### What to do:
Reproduce the rows verbatim from the line containing "Click the left-right arrows title bar button" through the line containing "tap(693, 15)", including both of those lines. Omit the pictures from your answer.

[Collection entries]
-------------------------
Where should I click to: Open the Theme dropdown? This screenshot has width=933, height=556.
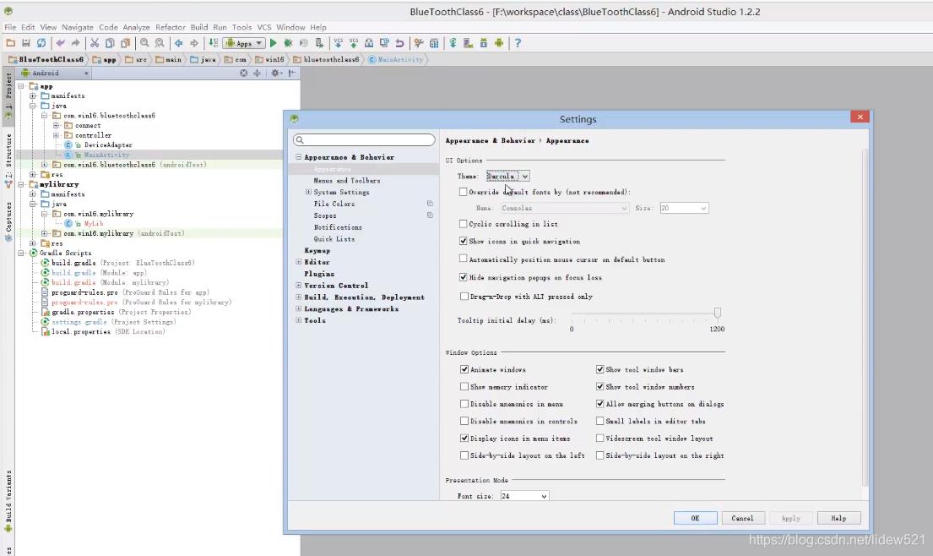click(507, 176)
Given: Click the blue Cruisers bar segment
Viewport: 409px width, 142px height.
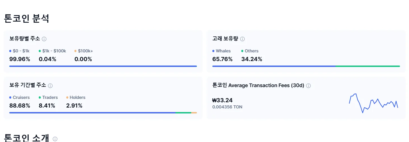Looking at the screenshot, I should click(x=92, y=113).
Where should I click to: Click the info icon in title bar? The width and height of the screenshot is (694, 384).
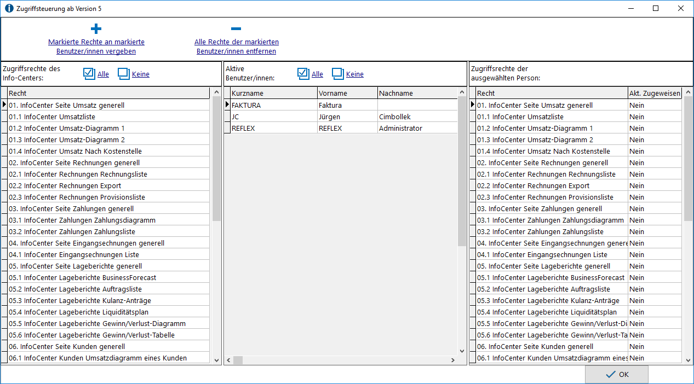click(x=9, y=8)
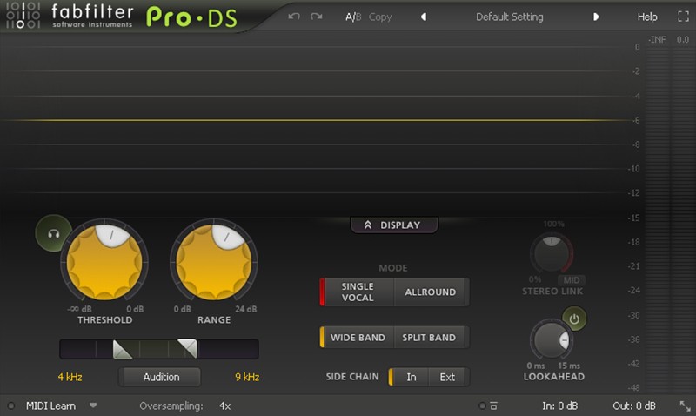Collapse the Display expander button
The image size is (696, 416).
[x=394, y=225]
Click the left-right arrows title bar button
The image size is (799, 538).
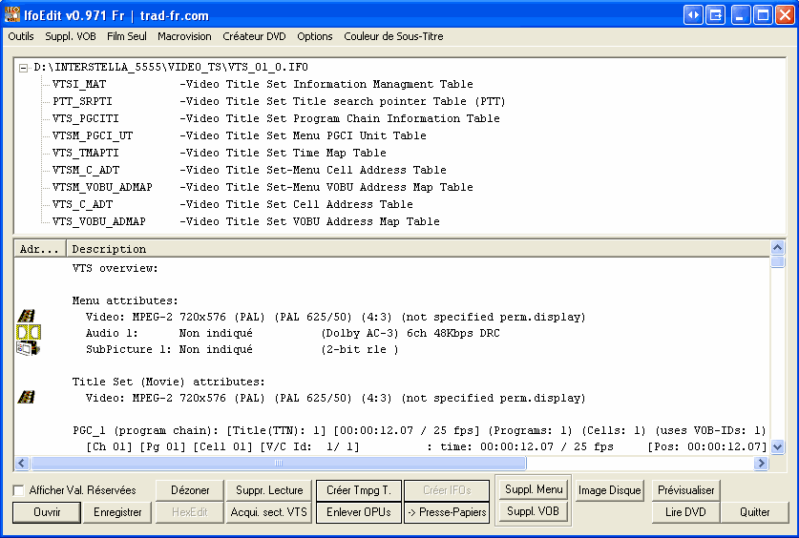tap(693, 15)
-------------------------
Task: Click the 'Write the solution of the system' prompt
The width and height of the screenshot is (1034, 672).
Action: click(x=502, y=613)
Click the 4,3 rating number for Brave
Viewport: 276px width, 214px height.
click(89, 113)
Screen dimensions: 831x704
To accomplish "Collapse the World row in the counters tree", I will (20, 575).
-------------------------
### Solution below:
Click the left-right arrows title bar button
The image size is (799, 538).
tap(693, 15)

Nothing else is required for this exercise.